# YANG PERLU DIKERJAKAN:
**1)** Menurut teks tentang Imam Ja'far as-Sadiq dan kaum Syi'ah, siapa yang dikenal sebagai tokoh dan pendiri Mu'tazilah?
**2)** Sunting teks tentang Imam Ja'far as-Sadiq dan kaum Syi'ah: tulis lagi bagian dari "Sejumlah muridnya telah" sampai dengan "dalam Ilmu Fiqh.", lalu ganti "Ilmu Fiqh" dengan "Ilmu Fikih".
**3)** Teruskan teks tentang Imam Ja'far as-Sadiq dan kaum Syi'ah, mulai setelah kalimat terakhirnya.

# KUTIPAN YANG DIBERIKAN:

Sejumlah muridnya telah memberikan andil besar dalam memajukan Ilmu Fiqh dan Ilmu Kalam, sepeffi: Abu Hanifah dan Anas ibn Malik. Menurut riwayat lain juga terdapat nama-nama seperti Wasil ibn 'Ata yang dikenal sebagai tokoh dan pendiri Mu'tazilah, dan Jabir ibn Hayyan sebagai ahli kimia yang masyhur. Karena kemasyhurannya itu, beberapa tokoh Syi'ah abad modern seperti Syarafuddin al-Mu-sawi, 'Ali Syariati dan lain sebagainya , menunjukkan klaim terhadap ummat Islam non Syi 'ah supaya mereka mengakui dan menerima pikiran-pikiran hasil ijtihad Imam Ja'far as-Sadiq sebagai mazhab ke-5 dalam Islam, namun demikian, karya-karya besar Imam ini, di perguruan tinggi Timur Tengah, seperti Universitas al-Azhar di Mesir, telah dijadikan bidang studi sendiri dalam Ilmu Fiqh.

'Ulama' besar dari kalangan Ahlul-Bait ini menyatakan berlepas tangan dari segala kebohongan dan kebodohan ucapan serta tindakan kaum Syi'ah Rafidah yang dihubungkan pada dirinya, seperti ucapan mereka tentang: al-Gaibah, ar-Raj'ah, al-Bada', Tanasukh, Hulul, dan at-Tasybih atau penyerupaan Tuhan dengan manusia. Penolakannya terhadap kebid'ahan-kebid'ahan kaum Syi'ah dinyatakan dengan tegas sebagai berikut:

"Semoga Allah mengutuk mereka (kaum Syi'ah), sesungguhnya kami tidak membiarkan para pendusta yang senantiasa membuat kedustaan atas nama kami. Maka cukuplah bagi kami, Allah sebagai pengaman dari semua para pendusta. Dan semoga Allah menyangatkan panasnya siksa pada diri mereka."[29]

Dari uraian diatas, nyatalah bahwa tokoh-tokoh Ahlul-Bait yang diangkat sebagai Imam oleh kaum Syi'ah, pada umumnya tinggal di Madinah dan mereka jauh dari para pengikutnya yang bertebaran di berbagai negeri. Tampaknya tidak seorang pun di antara para Imam itu yang menyimpang dari ajaran Islam, dan bahkan mereka tidak suka menyerang pribadi Abu Bakr atau 'Umar, malahan mereka menghormatinya. Oleh karena itu, sikap para Imam yang lurus dan tegas terhadap segala penyelewengan para pengikutnya, dapat diduga sebagai salah satu faktor yang menambah kejengkelan mereka dan sebagai reaksinya, kaum Syi'ah tidak segan-segan mencatut nama baik imam-imam mereka untuk menguatkan pendirian atau paham masing-masing. Tidak mustahil, jika kaum Syi'ah kemudian mendirikan sub-sub sekte yang ekstrem dengan menyerap ajaran-ajaran non-Islam dan kemudian mereka membuat cerita-cerita fiksi tentang kehebatan dan keluarbiasaan imam-imam mereka.

(Entri tentang koordinat sasaran)
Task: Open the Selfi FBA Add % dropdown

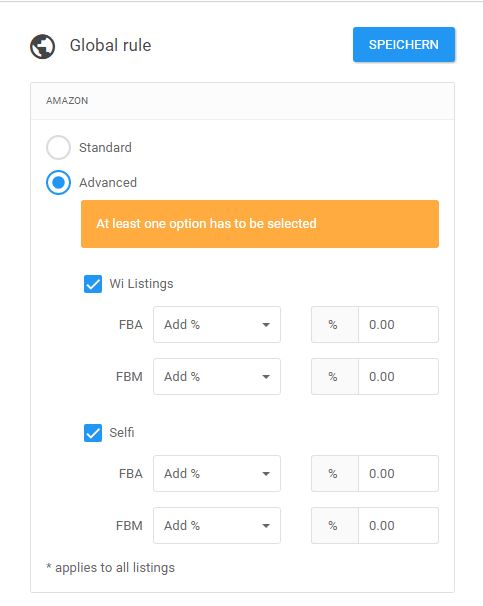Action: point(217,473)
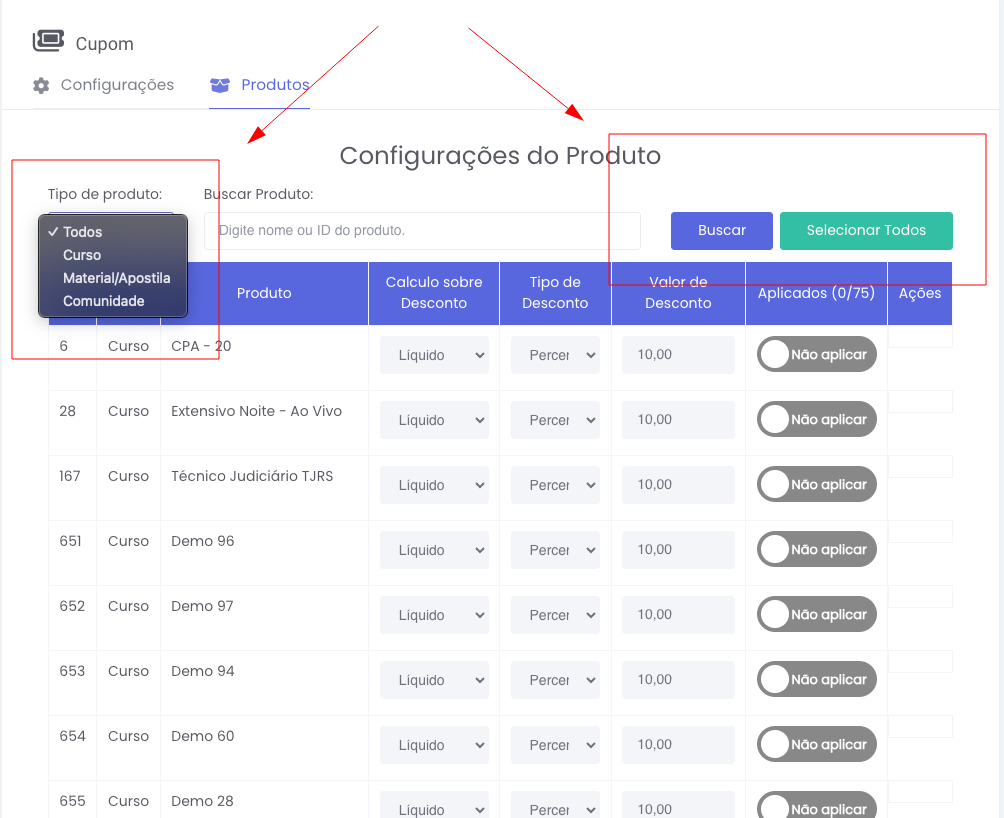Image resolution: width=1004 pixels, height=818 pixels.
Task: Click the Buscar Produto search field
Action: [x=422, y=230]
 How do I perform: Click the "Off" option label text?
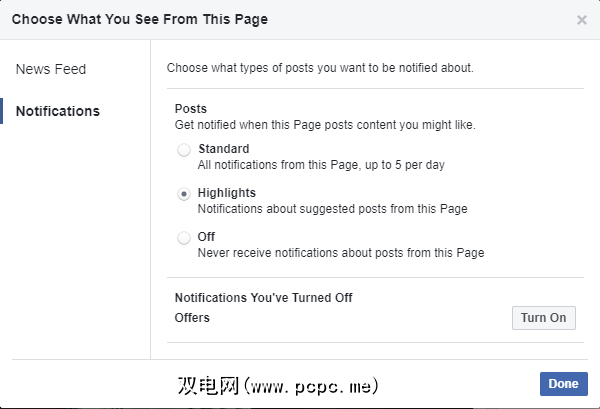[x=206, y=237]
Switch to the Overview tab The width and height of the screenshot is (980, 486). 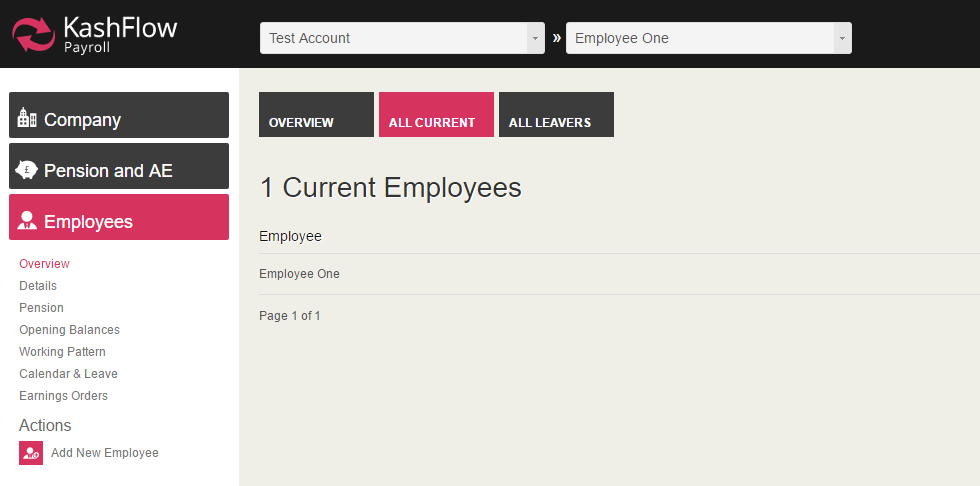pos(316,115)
* * *
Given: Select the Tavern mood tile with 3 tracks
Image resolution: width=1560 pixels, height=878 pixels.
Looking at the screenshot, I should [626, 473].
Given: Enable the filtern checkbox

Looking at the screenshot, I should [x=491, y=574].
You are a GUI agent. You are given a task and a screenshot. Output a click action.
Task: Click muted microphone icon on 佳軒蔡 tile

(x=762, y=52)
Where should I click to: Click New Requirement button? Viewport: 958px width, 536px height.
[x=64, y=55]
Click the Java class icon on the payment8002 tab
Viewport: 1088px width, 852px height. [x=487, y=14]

# HASIL TIAP TUGAS:
**1)** Wasil ibn 'Ata.

**2)**
Sejumlah muridnya telah memberikan andil besar dalam memajukan Ilmu Fikih dan Ilmu Kalam, sepeffi: Abu Hanifah dan Anas ibn Malik. Menurut riwayat lain juga terdapat nama-nama seperti Wasil ibn 'Ata yang dikenal sebagai tokoh dan pendiri Mu'tazilah, dan Jabir ibn Hayyan sebagai ahli kimia yang masyhur. Karena kemasyhurannya itu, beberapa tokoh Syi'ah abad modern seperti Syarafuddin al-Mu-sawi, 'Ali Syariati dan lain sebagainya , menunjukkan klaim terhadap ummat Islam non Syi 'ah supaya mereka mengakui dan menerima pikiran-pikiran hasil ijtihad Imam Ja'far as-Sadiq sebagai mazhab ke-5 dalam Islam, namun demikian, karya-karya besar Imam ini, di perguruan tinggi Timur Tengah, seperti Universitas al-Azhar di Mesir, telah dijadikan bidang studi sendiri dalam Ilmu Fikih.

**3)**
Perpecahan Syi'ah Imamiyyah sesudah Ja'far as-Sadiq wafat, semakin meluas dan perpecahan ini tampaknya berpangkal, siapa di antara enam puteranya yang lebih berhak menggantikannya. Maka mulailah muncul sub-sub sekte baru seperti: An-Nawusiyyah, yang memandang Ja'far as-Sadiq sebagai al-Qa'im atau al-Mahdi demikian pula halnya dengan al-Musawiyah, pengikut Musa al-Kazim yang berkeyakinan bahwa Musa tidak mati, ia hanya gaib saja dan akan kembali lagi ke dunia, dan tidak akan ada lagi seorang imam sesudahnya. Oleh karena itu, sekte yang terakhir ini disebut juga dengan al-Qat'iyyah. Dalam bahasan ini akan dibicarakan dua subsekte yang terpenting, dan keduanya mempunyai corak kemahdian yang berbeda satu sama lain.

Syi'ah Ismailliyyah

Aliran ini dikenal pula dengan Syi'ah Sab'iyyah atau Syi'ah Batiniyyah. Disebut demikian, karena pengikut sekte berkeyakinan bahwa Imam yang ketujuh bagi mereka adalah Isma'il atau karena pendirian mereka yang menyatakan bahwa setiap yang lahir, pasti ada yang batin dan setiap ayat yang turun pasfi ada Ta'wil atauTafsir Batiniyyah-nya.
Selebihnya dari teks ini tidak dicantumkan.